- **Actions to take**:
a. Pull out everything from "I sit outside" down to "to relax nearby." in the farmhouse piece, word for word.
b. Decide whether each statement agrees with the farmhouse piece, answering yes or no and quoting the words that settle it: (i) The nearest paved road is several miles away. (ii) The cat was a kitten after the daughter was born. (iii) The road can be seen from the porch.

--- Selected excerpt Enclosed Below ---

Here on a summer night in the grass and lilac smell
Drunk on the crickets and the starry sky,
Oh what fine stories we could tell
With this moonlight to tell them by.

A summer night, and you, and paradise,
So lovely and so filled with grace,
Above your head, the universe has hung its lights,
And I reach out my hand and touch your face.

I sit outside today, at the picnic table on our side porch. I was called out here; in late summer, the cicadas and insects of the plains are so loud that I can hear them from inside our old farmhouse.

I sit and hear the call and response of buzzing cicadas, the chirp of crickets during their intermission. The wind rustles off and on through the treetops. And now our old cat has heard me, and she comes over, spreading tan cat hair across my screen. But I don’t mind; I hear her purr as she comes over to relax nearby.

Aside from the gentle clack of my keyboard as I type, I hear no sounds of humans. Occasionally I hear the distant drone of a small piston airplane, and sometimes the faint horn of a train, 6 miles away.

As I look up, I see grass, the harvested wheat field, the trees, and our gravel driveway. Our road is on the other side of a hill. I see no evidence of it from here, but I know it’s there. Maybe 2 or 3 vehicles will pass on a day like today; if they’re tall delivery trucks, I’ll see their roof glide silently down the road, and know the road is there. The nearest paved road is several miles away, so not much comes out here.

I reflect of those times years ago, when this was grandpa’s house, and the family would gather on Easter. Grandpa hid not just Easter eggs, but Easter bags all over the yard. This yard. Here’s the tree that had a nice V-shaped spot to hide things in; there’s the other hiding spot.

I reflect on the wildlife. This afternoon, it’s the insects that I hear. On a foggy, cool, damp morning, the birds will be singing from all the trees, the fog enveloping me with unseen musical joy. On a quiet evening, the crickets chirp and the coyotes howl in the distance.

Now the old cat has found my lap. She sits there purring, tail swishing. 12 years ago when she was a kitten, our daughter hadn’t yet been born. She is old and limps, and is blind in one eye, but beloved by all. Perfectly content with life, she stretches and relaxes.

I have visited many wonderful cities in this world. I’ve seen Aida at the Metropolitan Opera, taken trains all over Europe, wandered the streets of San Francisco and Brussels and Lindos, visited the Christmas markets in the lightly-snowy evenings in Regensburg, felt the rumble of the Underground beneath me in London. But rarely do the city people come here.

--- End of Enclosed Selected excerpt ---
--- Given material Enclosed Below ---

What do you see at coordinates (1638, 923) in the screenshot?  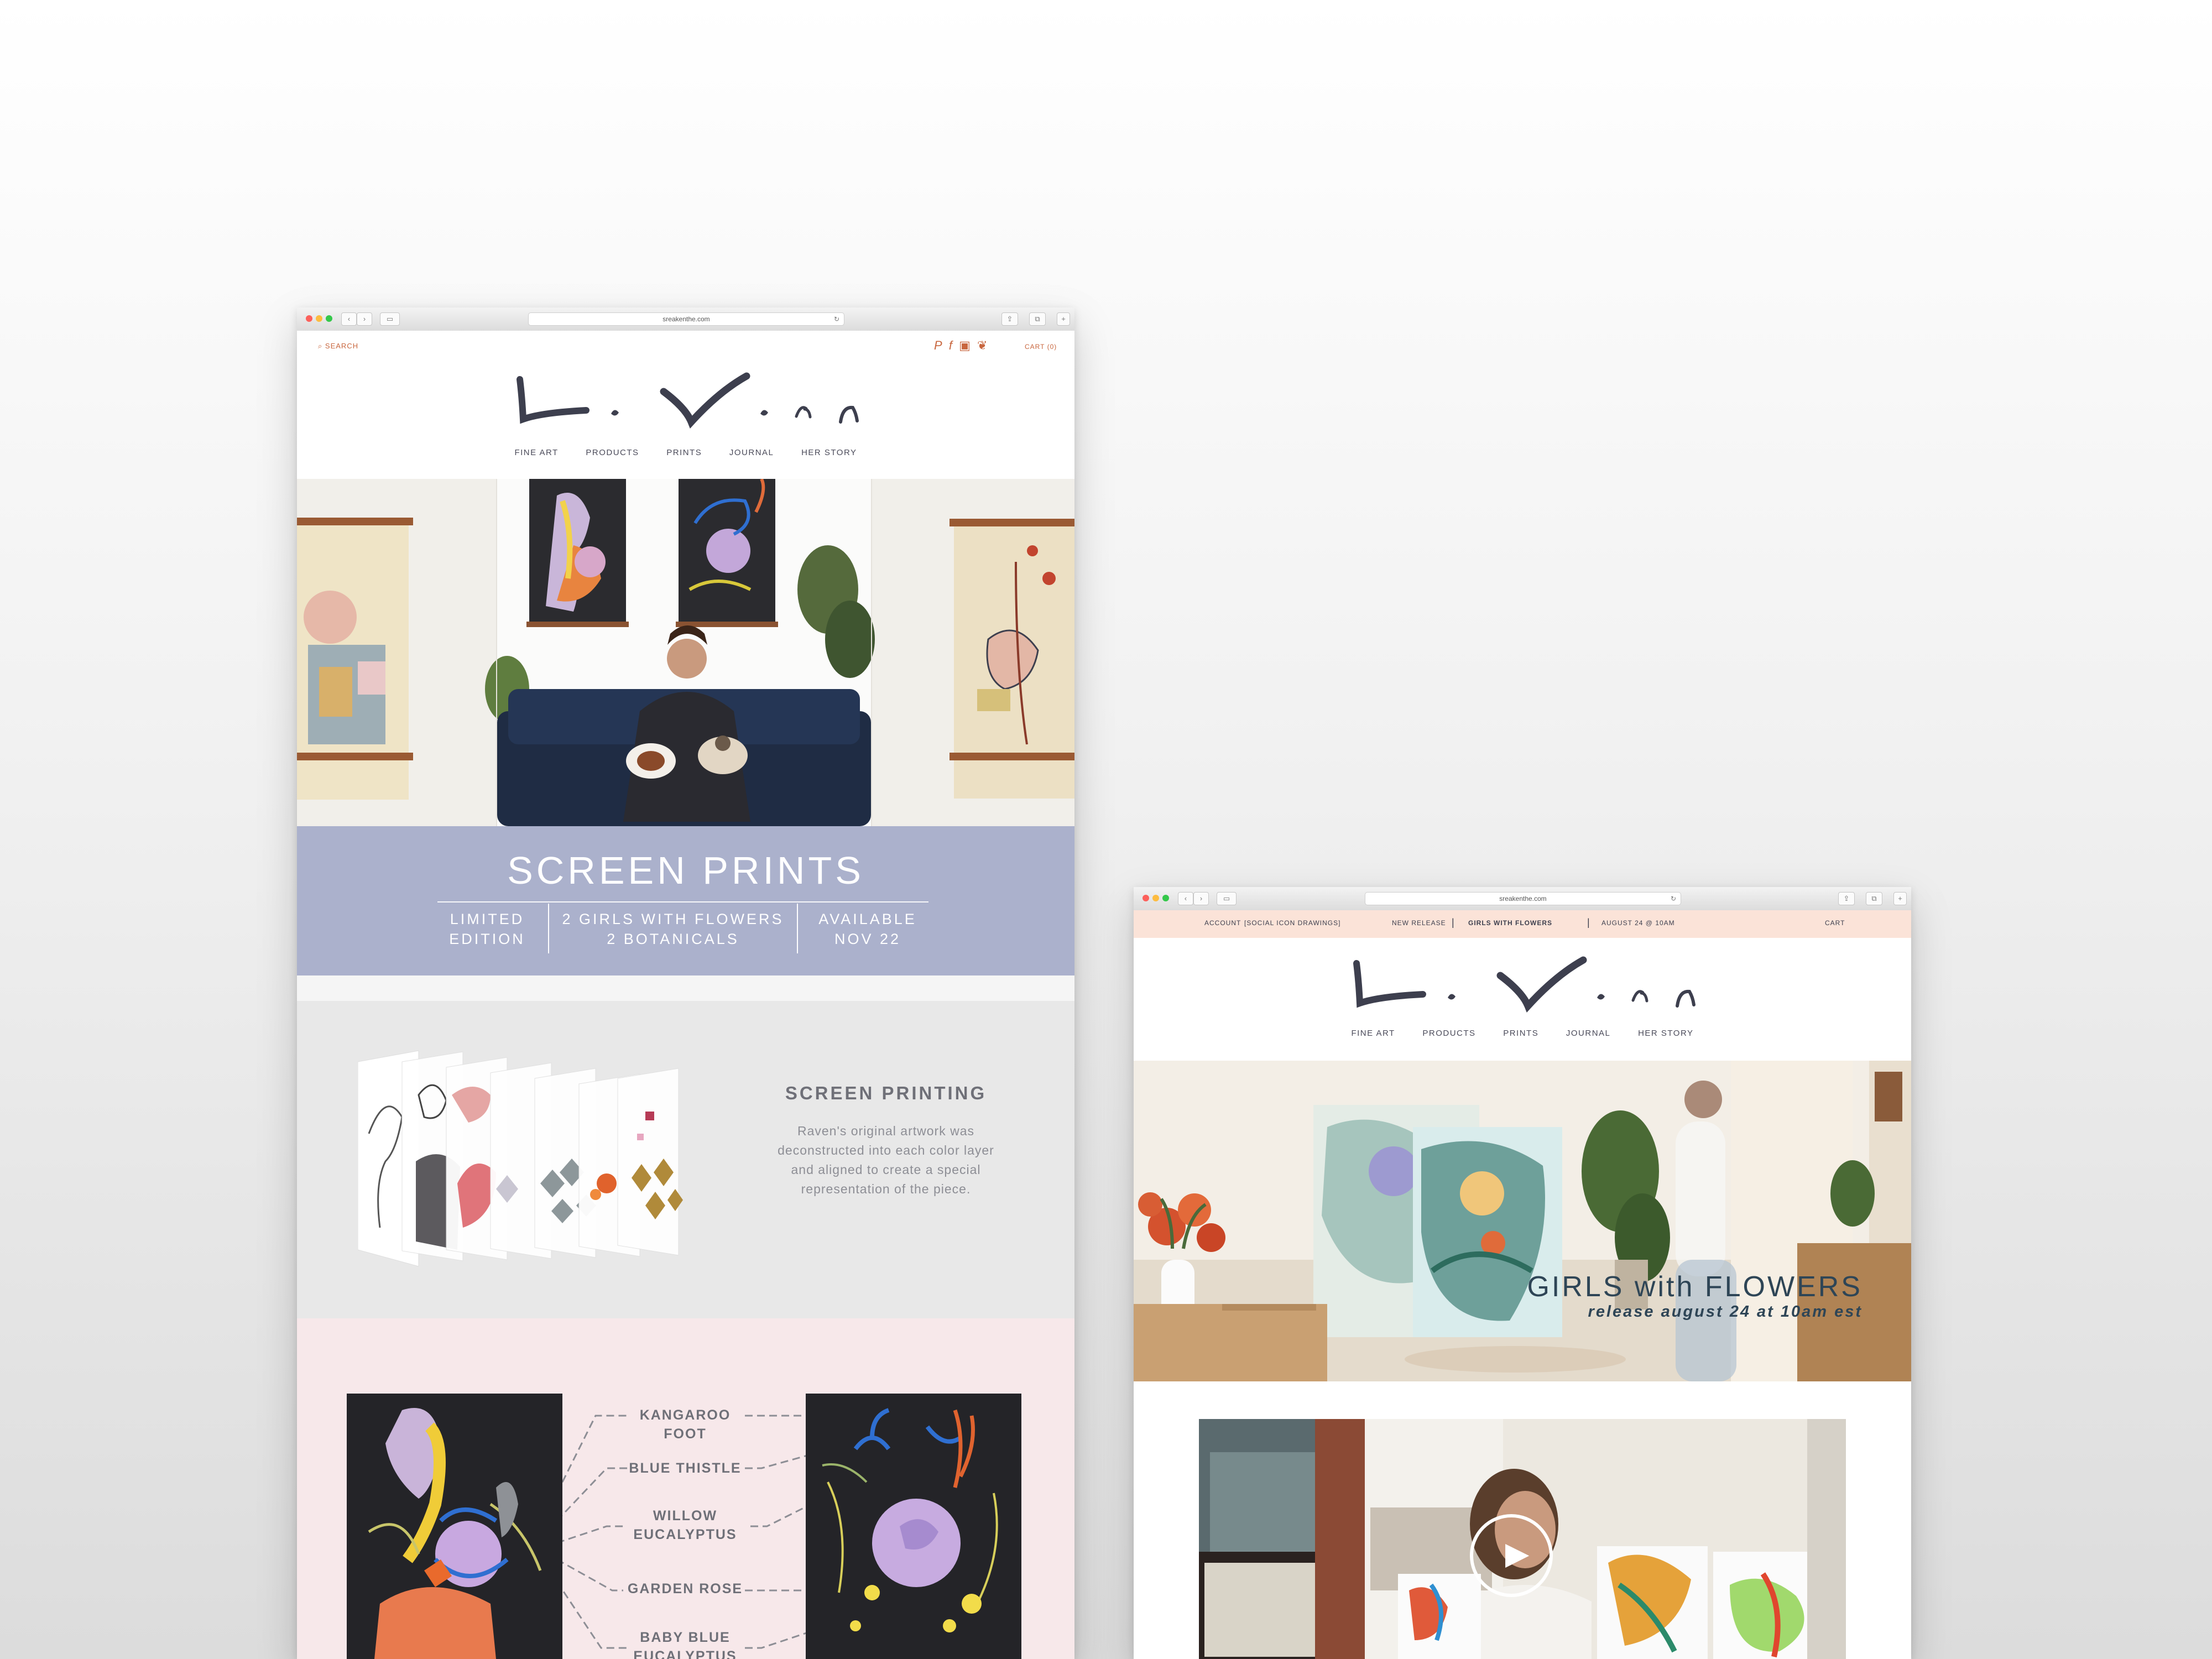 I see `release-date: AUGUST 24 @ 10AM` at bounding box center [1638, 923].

--- End of Enclosed Given material ---

- **Results for the exercise**:
a.
I sit outside today, at the picnic table on our side porch. I was called out here; in late summer, the cicadas and insects of the plains are so loud that I can hear them from inside our old farmhouse.

I sit and hear the call and response of buzzing cicadas, the chirp of crickets during their intermission. The wind rustles off and on through the treetops. And now our old cat has heard me, and she comes over, spreading tan cat hair across my screen. But I don’t mind; I hear her purr as she comes over to relax nearby.

b.
(i) Yes: "The nearest paved road is several miles away"
(ii) No: "12 years ago when she was a kitten, our daughter hadn’t yet been born."
(iii) No: "I see no evidence of it from here"